--- Excerpt ---

* * * *

Ever since the debate over NAFTA (the North American Free Trade Agreement) more than twenty years ago turned trade policy into a nationally contentious issue, the American left has provided the overwhelming share of the political money and muscle aimed at creating urgently needed course corrections. So it’s great to see important signs that progressives have finally started touting two ideas that realistically could make a significant difference.

The evidence can be found in an article coming up in The American Prospect by Jared Bernstein, former top economist to Vice President Biden, and Lori Wallach of Public Citizen’s Global Trade Watch. To be sure, the article does dwell overlong on proposals that left-of-center figures have been making for decades, and that hold little, if any, promise of turning trade agreements and related policy decisions into engines of domestic growth.

For example, there’s the usual call for truly enforceable labor and environmental standards in trade deals – even though adequately inspecting enormous third world national manufacturing complexes is a logistically impossible task. Worse, the offshoring lobby and its minions in Congress and the Executive Branch have already twice used the tactic of making cosmetic changes along these lines in trade agreements to call progressives’ bluff: during the George W. Bush administration in deals with agreements with Panama and Peru; and in President Obama’s Trans-Pacific Partnership (TPP).

Don’t think Democratic presidential candidate Hillary Clinton doesn’t recognize how successful this ploy has been in persuading fence-sitting Congressional Democrats to fall in line behind new trade deals.

Judging from the Bernstein-Wallach piece, moreover, the American left still believes that no hard choices need be made in trade and broader globalization strategy, and that with their proposed reforms, growing international commerce can become a win-win for first and third world workers alike around the world. As I’ve recently written, positive sum outcomes for developed and developing country workforces are possible – if, for instance, NAFTA was turned into a genuine western hemisphere trade bloc, as its leading founders once suggested they intended.

On a global basis, though, the surplus of developing country workers earning pauper wages (both in absolute terms and in relative terms in sectors like advanced manufacturing and high tech services) ensures that for decades the third world will remain much more important as a low-wage and low-regulation production site than as a source of new consumer demand. And as long as that situation holds, astronomical growth-, job-, and wage-killing trade deficits in the United States will be inevitable. Also inevitable will be the buildup of enormous international economic imbalances like those that set the stage for the last financial crisis.

* * * *

--- Directive 1 ---
Decide whether each statement agrees with the trade policy commentary. For each, answer yes or no and quote the words of the commentary that settle it. (a) The Bernstein-Wallach article is set to appear in The American Prospect. (b) The author considers inspecting large third world manufacturing complexes a manageable task. (c) The author expects the third world to soon matter more as a source of consumer demand than as a low-wage production site.
--- Directive 2 ---
Extend the trade policy commentary beyond its final sentence.

--- Collected data ---
* * * *

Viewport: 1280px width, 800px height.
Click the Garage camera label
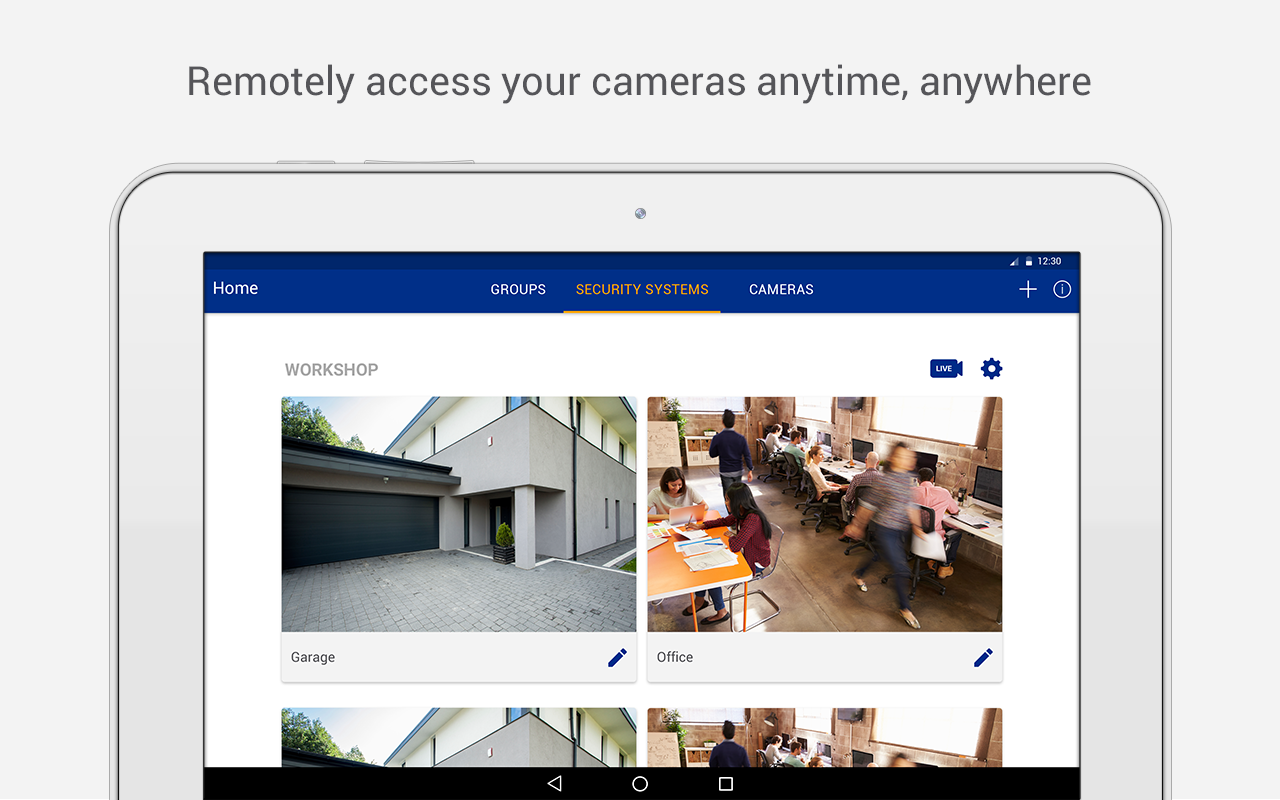313,657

* * * *

--- Right answer 1 ---
(a) Yes: "an article coming up in The American Prospect by Jared Bernstein, former top economist to Vice President Biden, and Lori Wallach of Public Citizen’s Global Trade Watch"
(b) No: "adequately inspecting enormous third world national manufacturing complexes is a logistically impossible task"
(c) No: "for decades the third world will remain much more important as a low-wage and low-regulation production site than as a source of new consumer demand"

--- Right answer 2 ---
But the most encouraging aspect of the Bernstein-Wallach article was indeed encouraging: The authors argued that not all prospective U.S. trade partners should be treated equally – because they differ in crucial respects. Ever since the current global trading system began taking shape in the immediate aftermath of World War II, one of its biggest weaknesses – and one posing special problems for a relatively open economy like America’s – has been its insistence (largely at Washington’s behest, to be sure) on the principles of non-discrimination and national treatment.

In other words, regardless of how open or closed they are, or how wealthy or impoverished, the United States needed to deal equally with all countries belonging to the old General Agreement on Tariffs and Trade (GATT) and to the newer World Trade Organization (WTO). During the early post-war decades, these requirements legally forced American leaders to open their markets as much, say, to relatively open Britain as to hermetically sealed Japan, and to treat identically in the American market businesses from wildly varying countries.

When the end of the Cold War encouraged third world population giants like China and Mexico to introduce selected free market reforms and join the global economy, the option of mass production offshoring was created for multinational companies. As a result, these GATT and then WTO principles prompted the U.S. leaders influenced by these companies to expand trade whether or not the target countries could become significant net consumers, and thus create reasonably balanced trade flows and their economic benefits.

Bernstein and Wallach don’t favor discrimination on grounds like these. (That’s not surprising, since this practice would undercut their positive-sum first-third world trade optimism.) But they do urge selecting

“trade partners based on their countries’ records of compliance with the terms of past trade agreements, international labor and environmental standards, and human rights and other criteria. [The article makes clear that records of currency manipulation would be among them.] While no country has a perfect track record, there is a well-understood continuum of compliance, and known bad actors should be barred from the negotiating table until they’ve made proven, effective efforts to begin cleaning up their acts.”

That’s a start – and a potential wedge.

It’s also heartening to see Bernstein and Wallach emphasize “rewarding those who play by the rules” by creating and enforcing meaningful rules of origin in trade deals. As they rightly note, without such provisions, countries that have not signed various trade deals can still benefit from them because multinationals and other companies will be free to import into member countries goods largely made outside the new trade zone. That’s great of course for businesses seeking the great possible sourcing flexibility. But these practices inevitably render meaningless most of the rest of the given agreement.

And most encouraging of all – although the authors don’t mention this – an American trade policy (robustly) incorporating these features would be in violation of WTO rules. Free of a straitjacket that mandates policy uniformity in a highly diverse world, Washington would be free to choose another globalization lodestar – one that makes far more sense for a country with incomparable market power, potential for self-sufficiency, and thus unilateral leverage. A lodestar like “America First.”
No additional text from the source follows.